本文 —
::::::::::

老舗デパート内にある店に若年観光客を呼び寄せる方法
 国際観光学部3年 寺田収孝

 私たち森重ゼミでは、どのような事業を行えば若者を鹿児島市に観光目的で呼び寄せることができるのか、そもそも鹿児島市内に若者が訪れたいと感じることができる観光スポットが存在するのかを探るため、各グループに分かれて現地調査を行いました。
 私のグループは滞在2日目に、鹿児島市に唯一あるデパート「山形屋」で調査を行いました。店内は平日であったにもかかわらず、多くのお客さまで賑わっていました。中でも最上階の7階にあるレストラン「山形屋食堂」には行列ができており、多くのお客さまが食事を楽しんでいました。お客さまの多くは野菜と魚介の餡がかかったボリューム満点の名物焼きそばを注文されていたので、私たちもそれをいただきました。テーブルには焼きそばに合うようにつくられた特製の三杯酢が置いてあり、それをかけるとまろやかになり、より美味しく感じました。店内の一部には、桜島を見ながら食事を行える席もありました。

::::::::::

出題 —
• a. 山形屋の調査に関する文章に基づき、次の問いに答えてください。
(i) 筆者のグループが山形屋で調査を行ったのは、滞在何日目ですか。
(ii) 山形屋食堂は何階にありますか。
(iii) 名物焼きそばに合うようにつくられ、テーブルに置かれていた特製の調味料は何ですか。
• b. 山形屋の調査に関する文章を、最後の文の後から書き継いでください。
資料は、山形屋の調査に関する文章とは関係がありません。

提示資料 —
::::::::::

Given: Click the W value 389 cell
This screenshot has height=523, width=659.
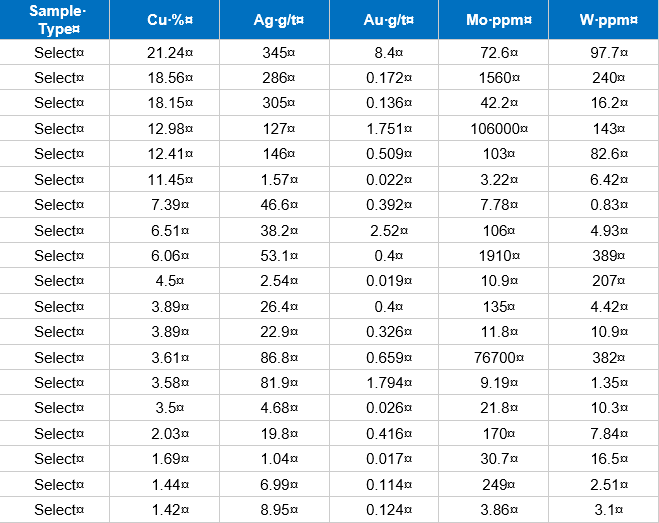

::::::::::

解答 —
• a.
(i) 滞在2日目です。
(ii) 最上階の7階です。
(iii) 特製の三杯酢です。

• b.
 また、地下1階には「金生まんじゅう」という饅頭屋があり、こちらも列ができていました。この店はテイクアウト専門のため、私たちのグループは近くにあった休憩スペースで、大判焼きのような形をした名物の金生饅頭を味わいました。店内は一部ガラス張りとなっていて、作業工程を自由に見ることができ、私たちもつい作業を行っている様子を見入ってしまいました。
 どちらの店舗も、デパートの中にあるにもかかわらず、リーズナブルな価格で行列ができるほど多くのお客さまで賑わっていました。しかし、2つの店舗を含め、デパート内には若者があまりおらず、観光客もほぼ見かけない状況で、地元の主婦やご高齢の方で賑わっているように見えました。地元の方が気軽に行き、食事を行える場となっている中で、もし若者の観光客を多く呼び寄せてしまえば、地元の方にとって行きにくいと感じる場所へ変化してしまう可能性があると考えます。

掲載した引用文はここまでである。